= Task item =
Pictures stay out; print the rest of the listing below exactly as it stands.

########################################

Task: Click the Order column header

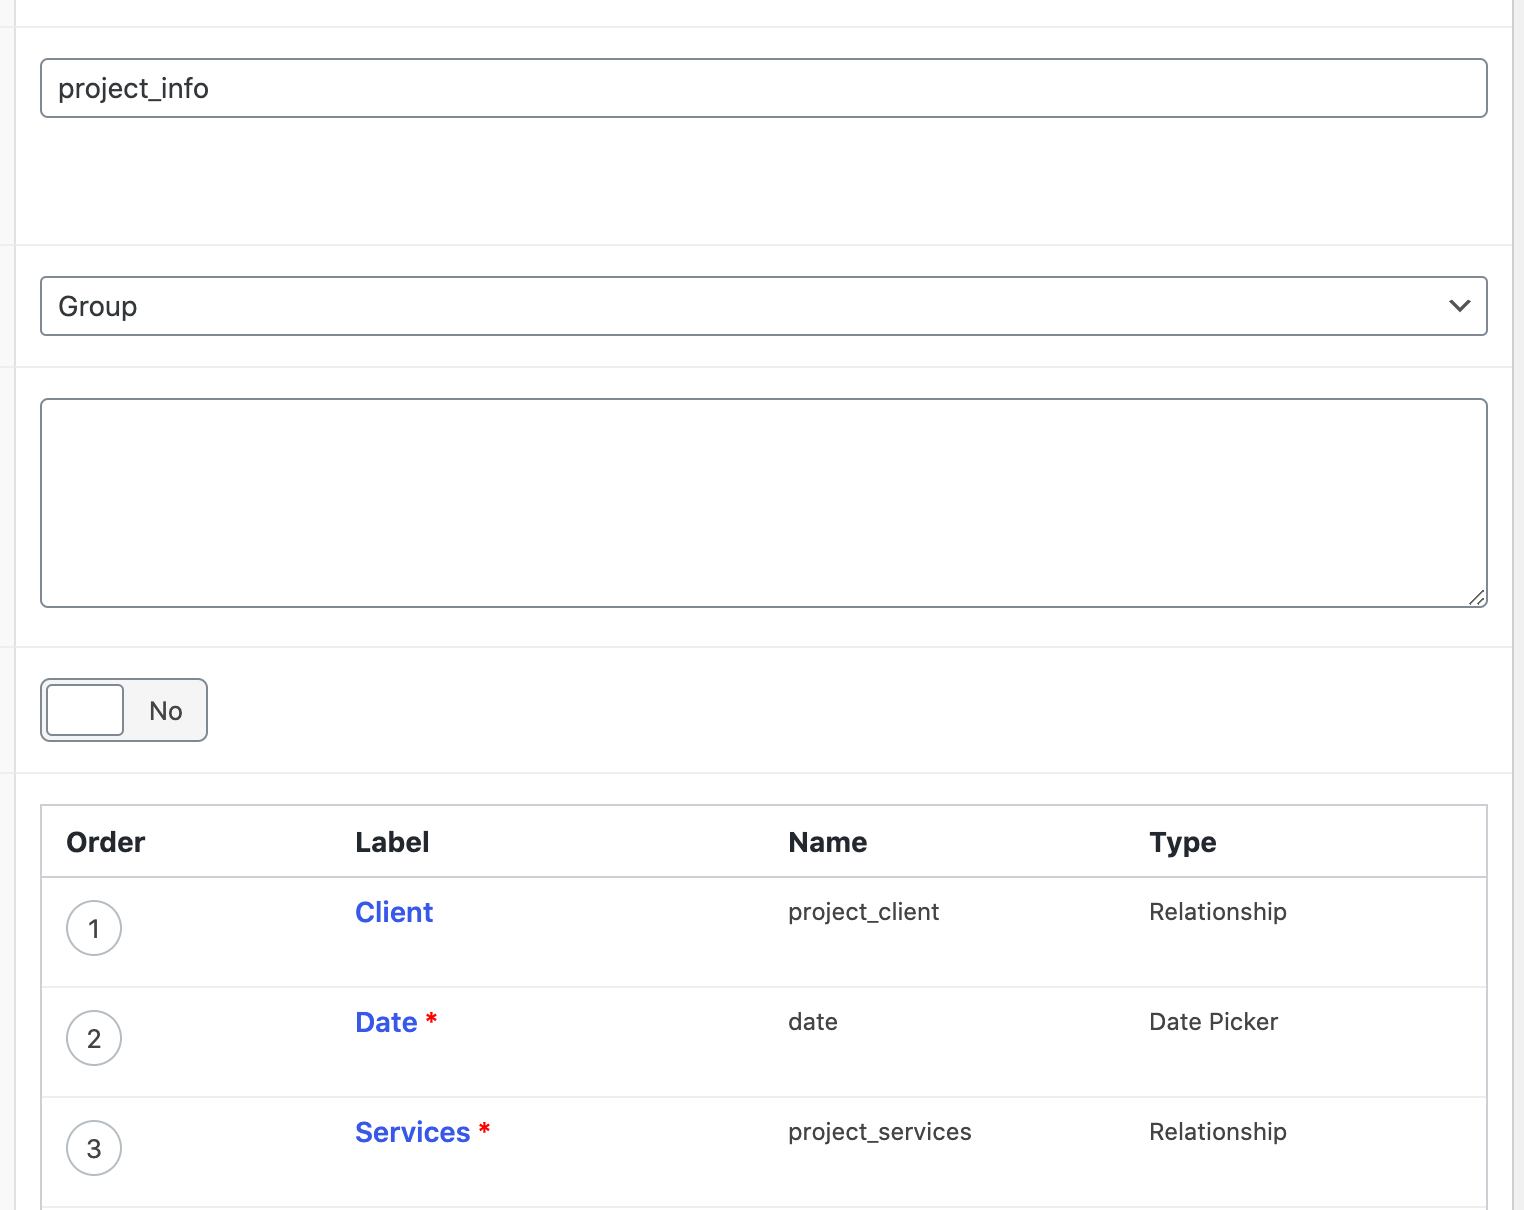Action: [106, 842]
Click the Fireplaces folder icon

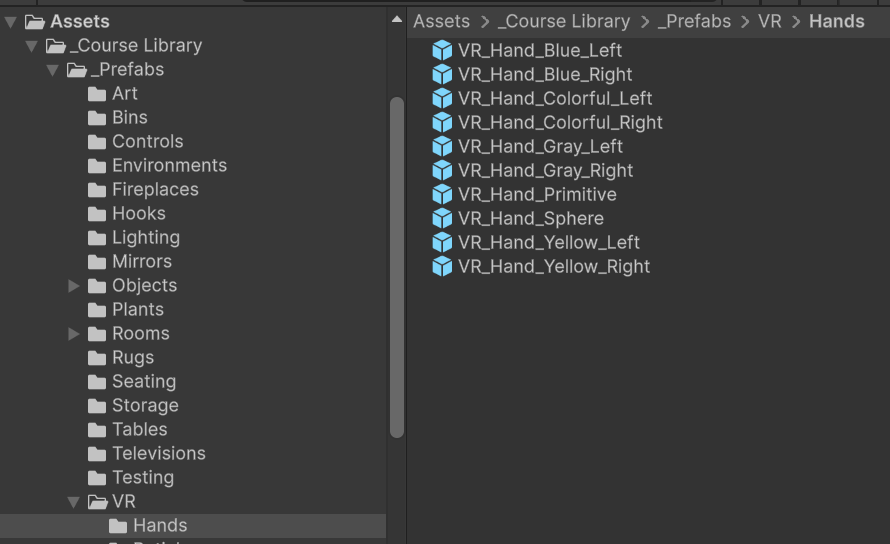click(x=97, y=190)
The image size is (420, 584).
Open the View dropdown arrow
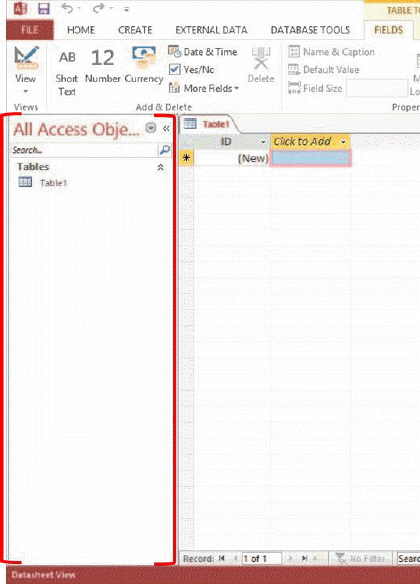[x=26, y=91]
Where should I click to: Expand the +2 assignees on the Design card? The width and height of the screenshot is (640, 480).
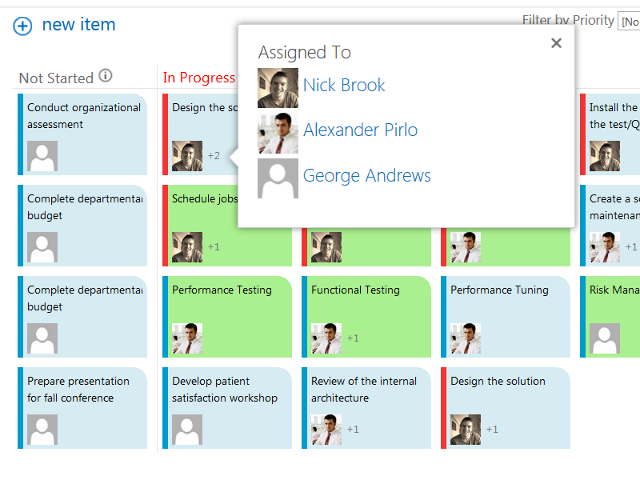[213, 156]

########################################

= Expected answer =
Task: Click the Order column header

Action: [106, 842]
Click the Fireplaces folder icon

click(x=97, y=190)
The image size is (420, 584).
Open the View dropdown arrow
[x=26, y=91]
Where should I click to: Expand the +2 assignees on the Design card? The width and height of the screenshot is (640, 480).
[213, 156]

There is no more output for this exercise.